WHAT YOU HAVE TO DO: In the note below about a painting attributed to Salvator Rosa, with whom did Rosa train in Naples?
[begin SOURCE EXTRACT]
We are grateful to Professor Nicolas Spinosa for identifying the present picture as the work of Salvator Rosa after examination of the original. The picture corresponds closely with a number of half-length 'Riberesque' depictions of saints and philosophers executed early in the artist's career, for example the Philosopher at Kedlestone Hall, National Trust, and the Saint Peter in the Kress collection, Trinity College, Hartford, Connecticut (see L. Salerno, Salvator Rosa, Milan, 1963, p. 115, nos. 4 and 5). Rosa trained in Naples with his brother-in-law, Francesco Francanzano, and then possibly with Ribera himself. The naturalistic treatment of the present subject, the rich brushwork and dramatic lighting are all evidence of Rosa's early admiration for the work of Ribera.
[end SOURCE EXTRACT]
[begin SOURCE MATERIAL]
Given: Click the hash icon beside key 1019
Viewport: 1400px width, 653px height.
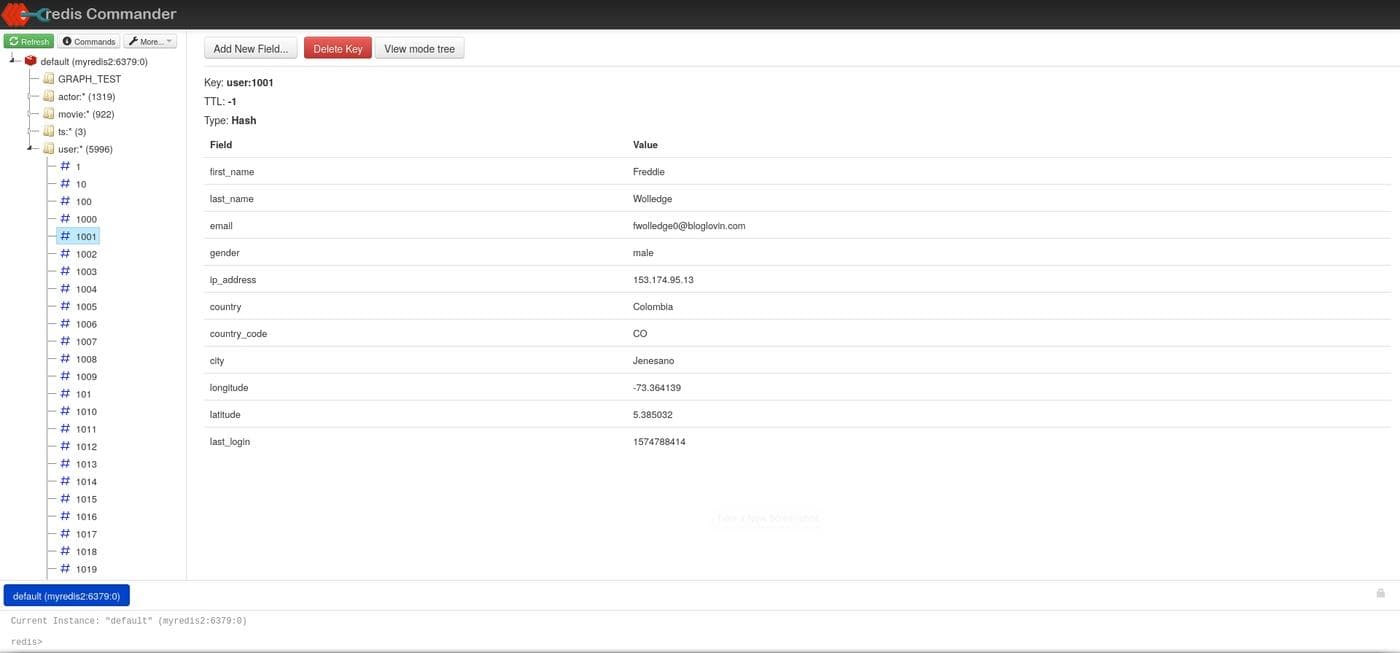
[end SOURCE MATERIAL]
FINAL RESULT: His brother-in-law, Francesco Francanzano, and then possibly Ribera himself.